(Rows of pointing data)
* start *

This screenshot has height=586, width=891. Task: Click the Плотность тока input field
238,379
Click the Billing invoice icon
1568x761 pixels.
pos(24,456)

* end *

Required task:
Please output every line of the data above, unchanged and in the same order.

Output below:
This screenshot has height=586, width=891. Task: Click the Плотность тока input field
238,379
Click the Billing invoice icon
1568x761 pixels.
pos(24,456)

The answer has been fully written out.